**Source material**
┄┄┄┄┄┄┄┄┄┄┄┄┄┄┄┄┄┄┄┄

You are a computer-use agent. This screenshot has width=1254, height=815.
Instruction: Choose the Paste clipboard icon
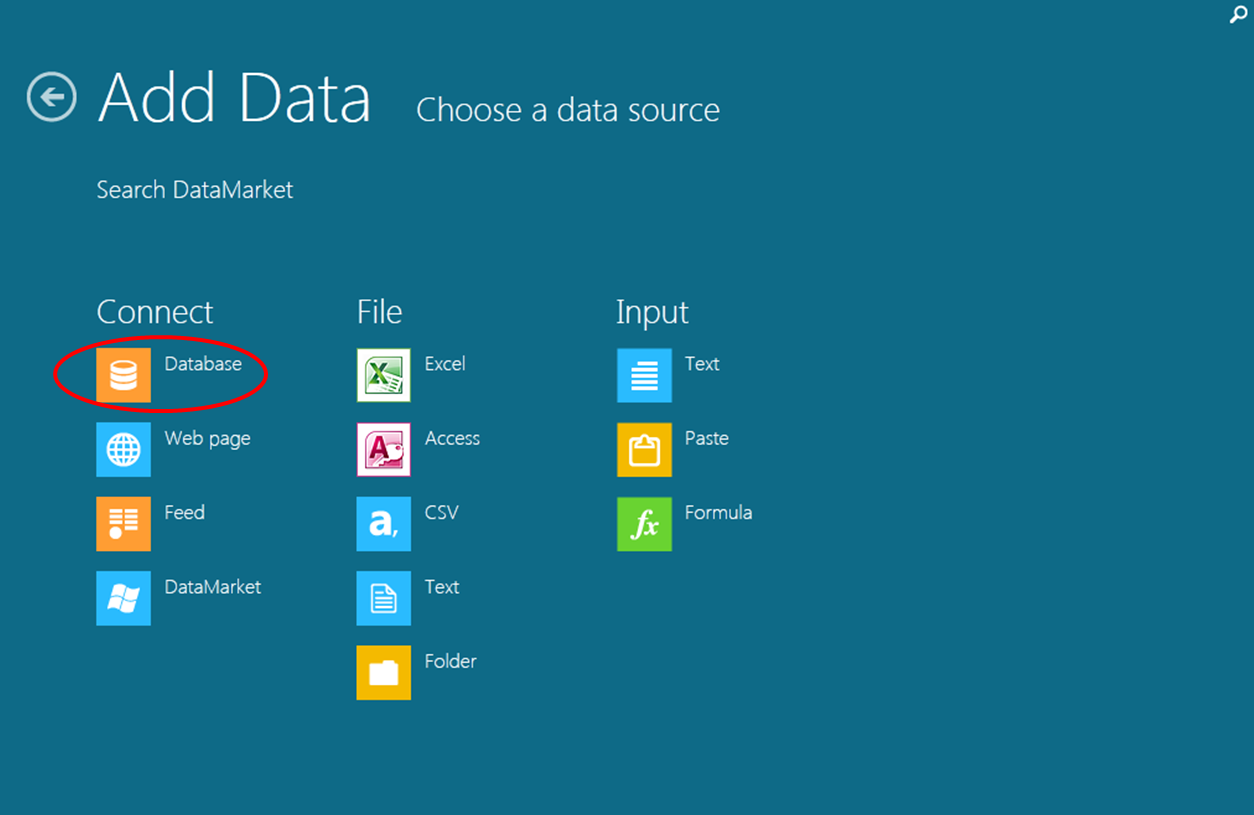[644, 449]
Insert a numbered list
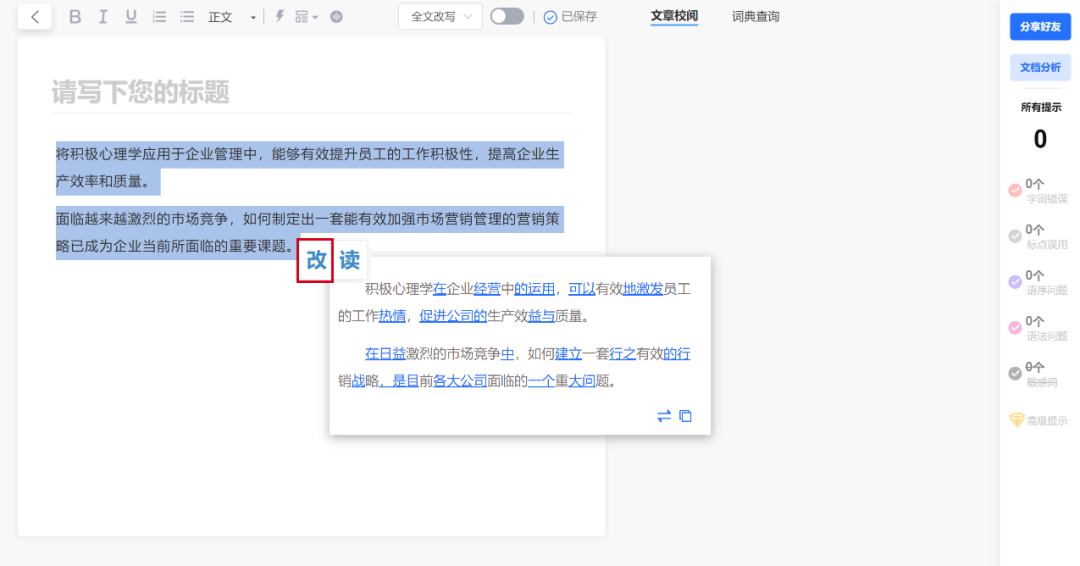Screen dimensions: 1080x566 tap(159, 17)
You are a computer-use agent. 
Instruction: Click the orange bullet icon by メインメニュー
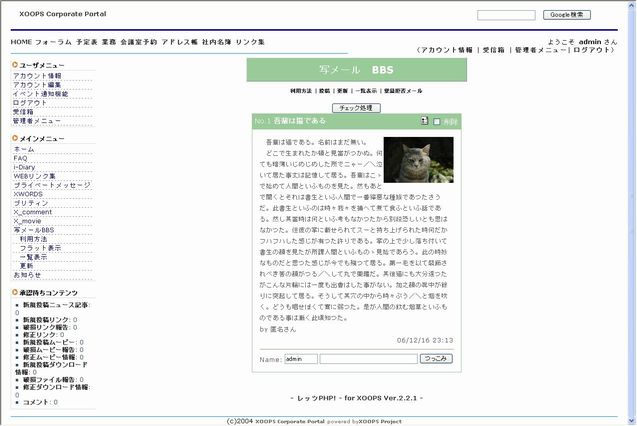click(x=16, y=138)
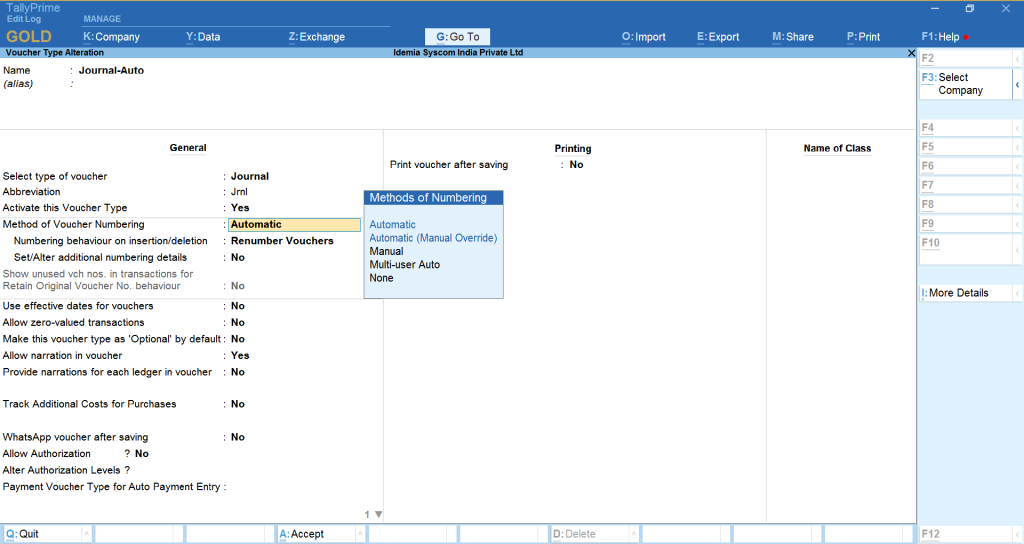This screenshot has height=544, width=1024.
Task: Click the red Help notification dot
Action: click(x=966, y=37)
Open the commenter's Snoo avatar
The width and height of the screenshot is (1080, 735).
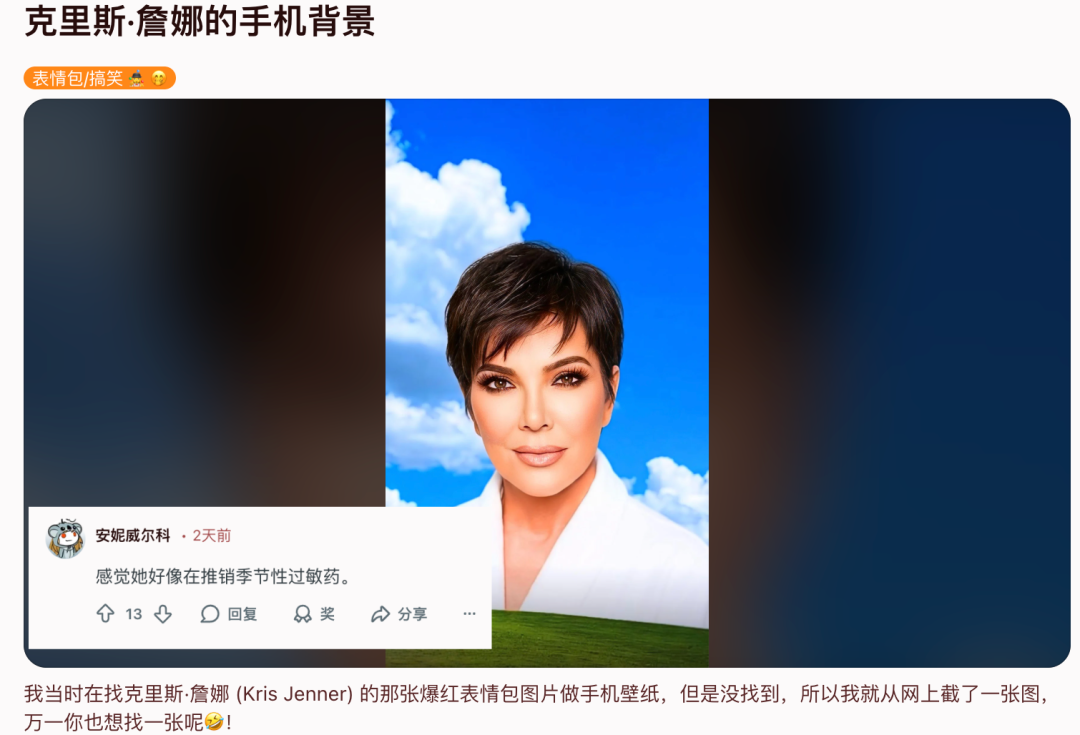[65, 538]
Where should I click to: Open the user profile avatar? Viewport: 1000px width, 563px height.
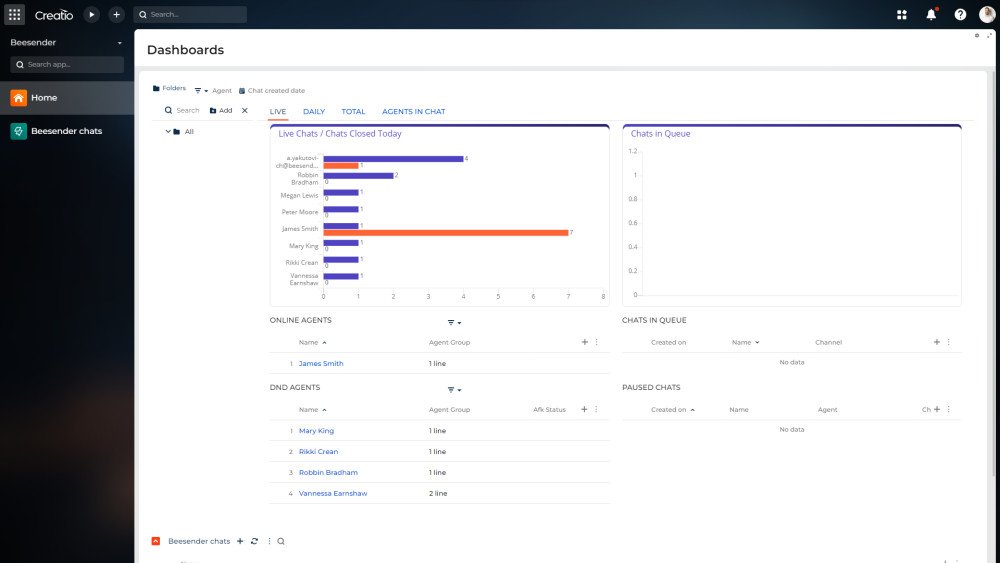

┄┄┄┄┄┄┄┄┄┄┄┄┄┄┄┄┄┄┄┄

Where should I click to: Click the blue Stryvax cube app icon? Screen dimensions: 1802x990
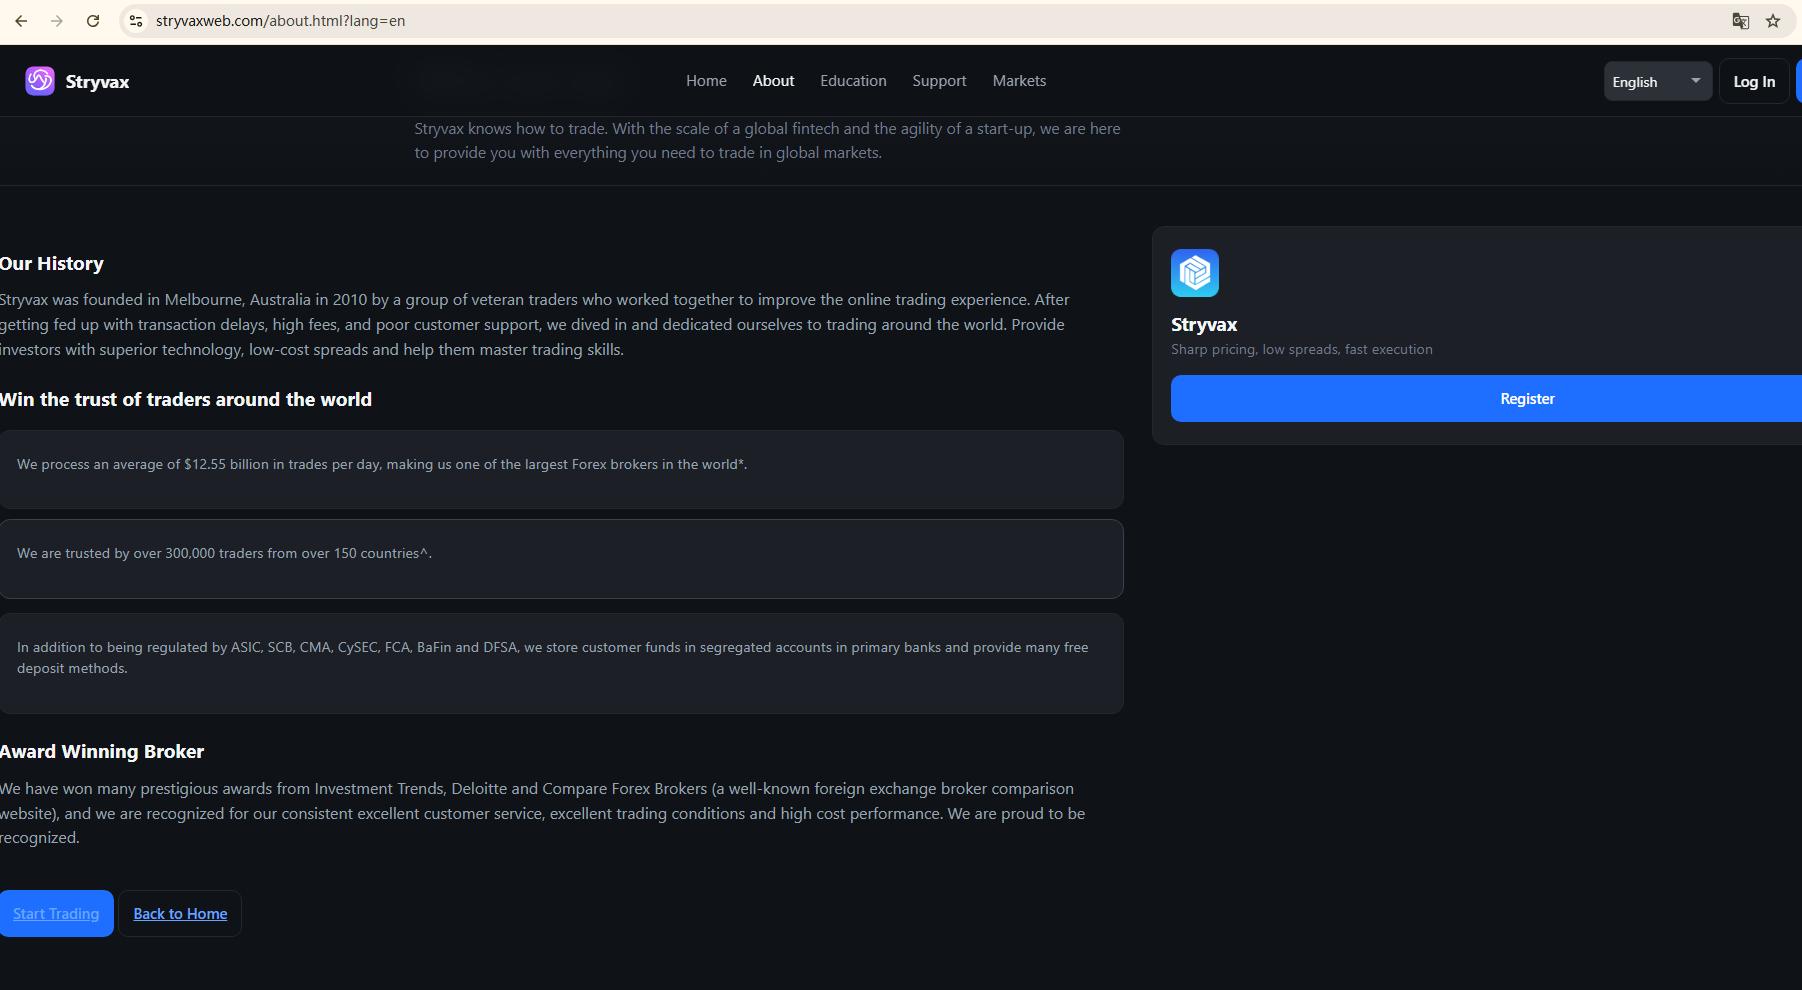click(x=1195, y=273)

┄┄┄┄┄┄┄┄┄┄┄┄┄┄┄┄┄┄┄┄

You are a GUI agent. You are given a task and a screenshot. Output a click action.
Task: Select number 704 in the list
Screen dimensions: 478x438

┄┄┄┄┄┄┄┄┄┄┄┄┄┄┄┄┄┄┄┄

**About this exercise**
Each line of the data that holds the word "avatar" should be copied.

**Written response**
Open the commenter's Snoo avatar
Where should I click to: Open the user profile avatar? Viewport: 1000px width, 563px height.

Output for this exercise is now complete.